Sticking to its pessimistic view, the IMF said “global growth is expected to slow to roughly 3.5% between 2022 and 2025, leaving the output of most economies below levels that were predicted before the pandemic.” (CNN)

The US economy is expected to shrink by 4.3% in 2020 before expanding by 3.1% in 2021. The IMF thinks the 19 countries that use the euro will experience a harsher contraction but a sharper recovery, with output falling by 8.3% this year before jumping 5.2% next year.

But better numbers won’t only rest on better-than-expected vaccine news. “If new government spending is announced, the outlook could improve,” the IMF said.

Its guesswork is based on existing legislation and announcements.

What we have to hope for is a weaker resurgence of the virus or faster-than-expected progress on vaccines, which would lead to a stronger global economy.

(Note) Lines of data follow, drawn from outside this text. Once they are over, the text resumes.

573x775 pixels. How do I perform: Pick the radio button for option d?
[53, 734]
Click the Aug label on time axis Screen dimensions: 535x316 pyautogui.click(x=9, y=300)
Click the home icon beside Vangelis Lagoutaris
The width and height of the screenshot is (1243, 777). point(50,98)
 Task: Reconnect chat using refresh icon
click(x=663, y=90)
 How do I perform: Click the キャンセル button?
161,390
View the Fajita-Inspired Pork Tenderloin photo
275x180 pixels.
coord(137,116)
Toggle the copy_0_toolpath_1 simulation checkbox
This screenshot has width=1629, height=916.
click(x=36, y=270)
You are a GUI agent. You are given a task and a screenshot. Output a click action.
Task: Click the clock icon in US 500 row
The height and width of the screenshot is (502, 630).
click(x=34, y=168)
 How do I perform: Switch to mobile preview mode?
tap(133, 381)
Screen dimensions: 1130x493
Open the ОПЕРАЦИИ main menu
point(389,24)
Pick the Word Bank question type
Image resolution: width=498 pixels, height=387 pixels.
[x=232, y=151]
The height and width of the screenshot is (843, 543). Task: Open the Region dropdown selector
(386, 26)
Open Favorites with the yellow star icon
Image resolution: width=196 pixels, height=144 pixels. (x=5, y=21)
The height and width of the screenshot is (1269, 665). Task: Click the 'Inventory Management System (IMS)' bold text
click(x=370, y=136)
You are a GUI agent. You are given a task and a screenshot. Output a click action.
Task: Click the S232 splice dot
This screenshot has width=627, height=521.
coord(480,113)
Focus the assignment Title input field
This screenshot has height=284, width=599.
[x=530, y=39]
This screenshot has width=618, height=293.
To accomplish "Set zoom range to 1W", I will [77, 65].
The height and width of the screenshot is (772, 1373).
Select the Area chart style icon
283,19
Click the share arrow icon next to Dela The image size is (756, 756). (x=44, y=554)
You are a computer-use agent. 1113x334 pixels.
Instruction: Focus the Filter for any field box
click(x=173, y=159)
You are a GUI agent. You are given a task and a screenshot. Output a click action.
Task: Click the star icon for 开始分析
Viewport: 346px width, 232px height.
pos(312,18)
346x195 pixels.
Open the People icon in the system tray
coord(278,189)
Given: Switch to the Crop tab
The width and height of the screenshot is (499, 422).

Anyone getting tired of social distancing, mask-wearing and other restrictions need only look at life in Victoria and what’s happening in Europe and the USA, to realise that our government’s handling of the virus is actually giving us an economic advantage.

I understand why the Premiers of Queensland and WA are playing hard ball on the borders but New South Wales is showing what’s possible with good processes to ‘seek and contain’ the virus. And that should be the model for an economy that needs borders open ASAP.

If we don’t get open borders and the positive vaccine story underwhelms, then my optimism on our economy will be downgraded.

On the flipside, if a vaccine comes and is very impressive, then the IMF’s 5.2% growth number for 2021 could go over 6%. And that would be HUGE! As I often say — go vaccine companies!